Five justices of the court while dismissing the appeal filed by Mr Ochiba said that he had not shown any reason why his conviction for culpable homicide should be overturned.
Delivering the judgment, Justice Mary Peter-Odili, held that “there being nothing upon which I can upset what the court below did, I dismiss this appeal and uphold the decision of the court below’’.
Mr Ochiba had approached the apex court with a prayer to quash the June 29, 2010 decision of the Court of Appeal, Jos Division, that affirmed his conviction and sentence for offence of culpable homicide.
Justice Peter-Odili recalled the facts of the charge against the appellant which arose from an event leading to the murder of Mr Momoh.
She said that the incident occurred when the deceased together with one Jonathan Mawiyau and Chukwudi Achi were walking to their homes at Langtang Street, Jos.
According to her, Mawiyau had testified at the trial court that he along with Mr Achi and the deceased were stopped by some policemen including the appellant.
The policemen ordered them to come and also instructed them to raise up their hands. The trigger-happy policeman was said to have collected a gun from one of the policemen close to him and shot Mr Momoh on the chest leading to his instant death.
Justice Peter-Odili stated that evidence was given to the effect that Mr Ochiba had entered a shop where he bought alcoholic drink which he drank in the presence of his fellow policemen.
The judge further said: “This court can only interfere with the concurrent findings of the two lower courts if the findings were perverse and that is not the case here.”

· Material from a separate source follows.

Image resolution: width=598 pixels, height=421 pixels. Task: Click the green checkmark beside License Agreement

The trial high court in Jos presided over by Justice Yartaga Nimpar had convicted the appellant for the same offence on Nov. 9, 2005.

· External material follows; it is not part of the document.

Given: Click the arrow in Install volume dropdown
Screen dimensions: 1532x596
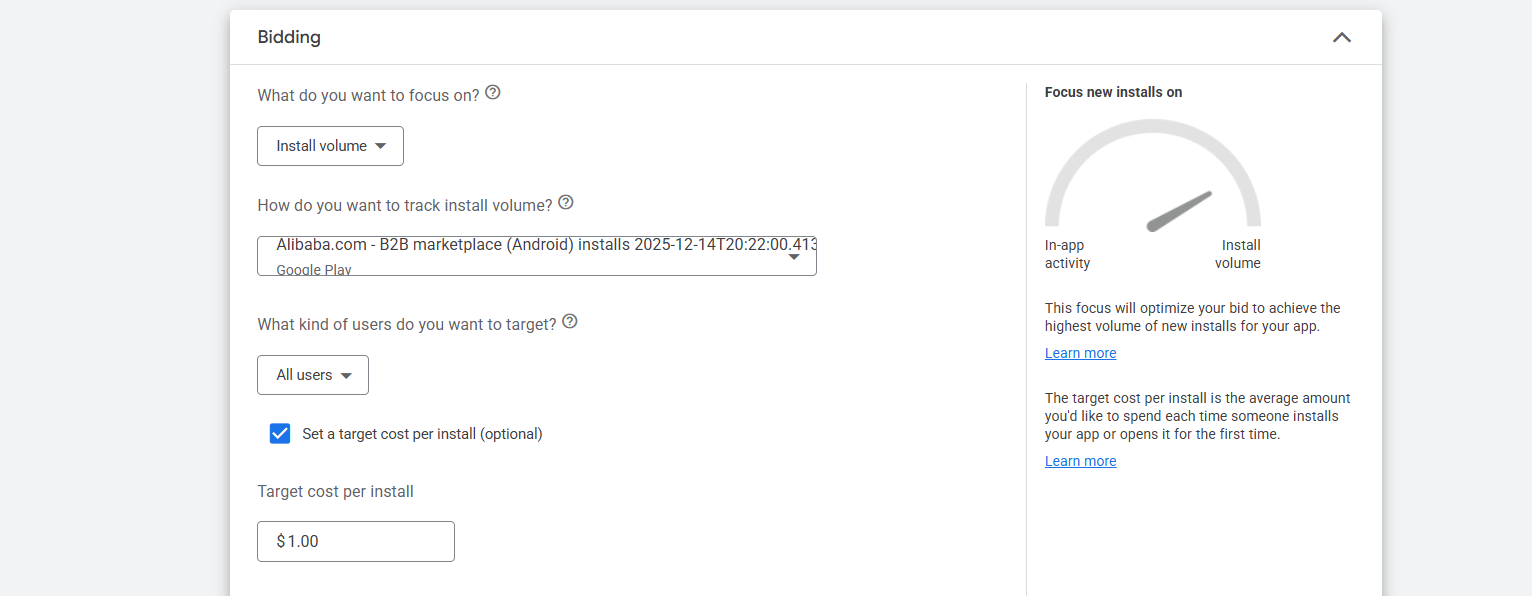Looking at the screenshot, I should (381, 146).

The appellant appealed unsuccessfully as that court dismissed the appeal and affirmed his conviction.
At the hearing, the appellant through his counsel, Mr Elisha Kurah, raised two issues as grounds of the appeal.
The apex court was left to determine whether the court of appeal was right in affirming the conviction and death sentence passed on the appellant by the trial court on the basis that the offence with which the appellant was charged was proved beyond reasonable doubt.

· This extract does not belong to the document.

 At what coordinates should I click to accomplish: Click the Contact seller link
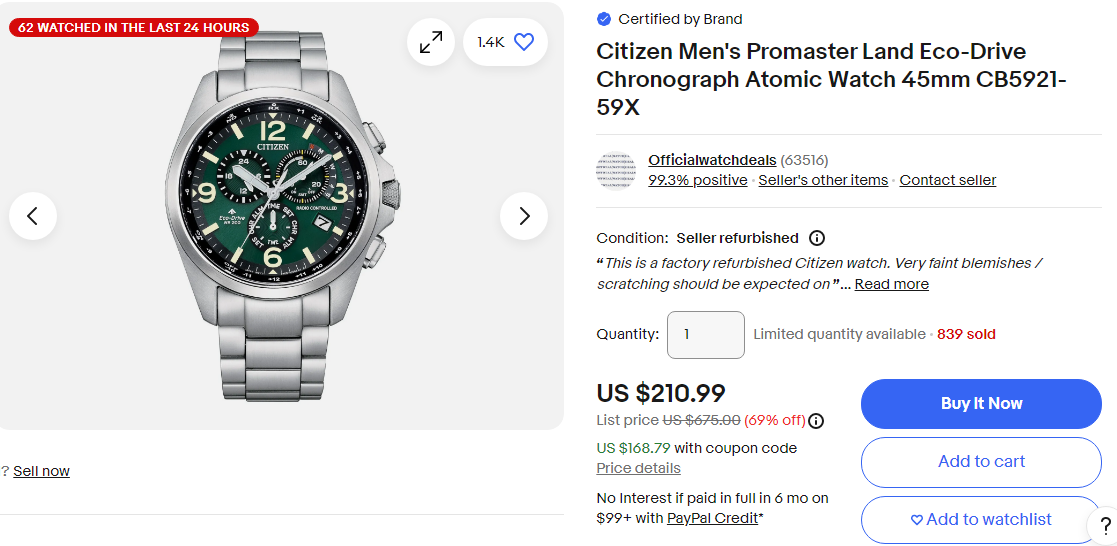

It was further urged to determine whether the failure by the prosecution to call other eye witnesses did not amount to withholding evidence.
The state, through its counsel also prayed the court to determine whether the identity of the appellant was established beyond reasonable doubt.
The state further urged the court to determine whether the conviction of the appellant could be said to be fatal for failure to call more than one eye-witness.
Mr Kurah contended that the law required the prosecution to prove beyond reasonable doubt that the death of a human being had actually taken place for a conviction and sentence of the appellant to stand.
He further argued that such death must be established to have been caused by the accused person, adding that it must also be proved that the accused intended to cause the death.
Mr Kurah held that the trial court failed to establish all the ingredients necessary to do justice to the case, adding that the prosecution relied heavily on evidence from one witness in respect to the identity of the culprit.
He also argued that the evidence of the prosecution witness was far from been positive as to who shot and killed the deceased.
Mr Edward Pwajok, the prosecution counsel, said that the witness clearly saw the appellant with other policemen who entered a liquor shop to buy alcohol for consumption.
He argued that the witness further saw the appellant with a small bottle of alcohol, adding that there was an exchange of words between the witness and the appellant at some point.
Mr Kura stated that the appellate court must discard the submission made by the counsel to the appellants, saying that there was nothing to suggest at the trial that the observation of the witness was impaired in any way.